Tareas –
• A. Copia del extracto del documento todo lo que va desde "Pienso, por ejemplo, en" hasta "supone el arte?", pero cambia "padres" por "papás".
• B. Indica si cada afirmación coincide con el extracto del documento: (i) el padre se quedó sin trabajo; (ii) en la familia había cuatro hijos varones; (iii) a Valéry le gustan los museos. Responde sí o no a cada una y cita las palabras del texto que lo deciden.
• C. Según el extracto del documento, ¿a qué hora no quería el padre desenredar y peinar el cabello?

Extracto del documento –
• • • •

Pienso, por ejemplo, en algunos poemas de Neruda. Están repletos de versos imposibles, de figuras bellas por contradictorias: “Por eso eres la sed y lo que ha de saciarla”. O en el famoso Poema 20: “Ya no la quiero, es cierto, pero tal vez la quiero”.
—Aquellos años fueron difíciles para mis padres. Él se quedó desempleado y mi madre tuvo que sacarnos adelante. Papá se hizo cargo de nosotras: cuatro niñas. Peinarnos antes de ir a la escuela le resultaba un martirio
Comienzo a suponer hacia dónde va su padre. No puedo evitar pensar en la compleja combinación de lo bello y lo feo. Sed y saciarla. Quererte y no quererte. Hacerte crecer el cabello y cortarlo. Como cuando Valéry dice que no le gustan los museos: tantas obras reunidas, clasificadas, dispuestas a la utilidad pública. ¿Qué tiene que ver eso con el deleite que supone el arte?
—Yo amaba mi cabello. Lo quería, desde luego, como Rapunzel. Esperaba que me llegara al piso. Por eso me ilusioné cuando dijo que me lo iba cortar más largo. Lo que él no quería era desenredarlo, peinarlo a las 6 de la mañana.

• • • •

Datos mostrados –
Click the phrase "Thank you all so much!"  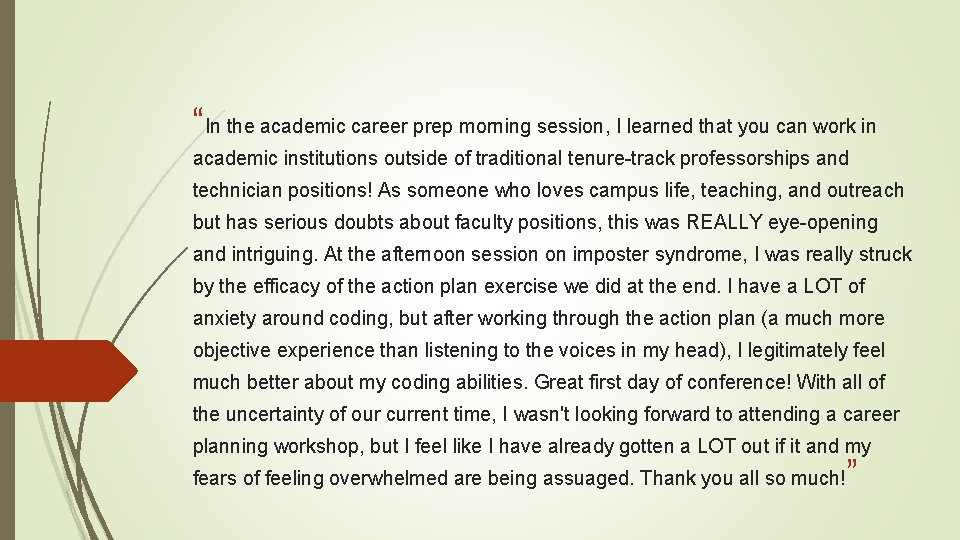pos(743,478)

• • • •

Respuestas –
• A.
Pienso, por ejemplo, en algunos poemas de Neruda. Están repletos de versos imposibles, de figuras bellas por contradictorias: “Por eso eres la sed y lo que ha de saciarla”. O en el famoso Poema 20: “Ya no la quiero, es cierto, pero tal vez la quiero”.
—Aquellos años fueron difíciles para mis papás. Él se quedó desempleado y mi madre tuvo que sacarnos adelante. Papá se hizo cargo de nosotras: cuatro niñas. Peinarnos antes de ir a la escuela le resultaba un martirio
Comienzo a suponer hacia dónde va su padre. No puedo evitar pensar en la compleja combinación de lo bello y lo feo. Sed y saciarla. Quererte y no quererte. Hacerte crecer el cabello y cortarlo. Como cuando Valéry dice que no le gustan los museos: tantas obras reunidas, clasificadas, dispuestas a la utilidad pública. ¿Qué tiene que ver eso con el deleite que supone el arte?

• B.
(i) Sí: "Él se quedó desempleado".
(ii) No: "cuatro niñas".
(iii) No: "Valéry dice que no le gustan los museos".

• C. A las 6 de la mañana.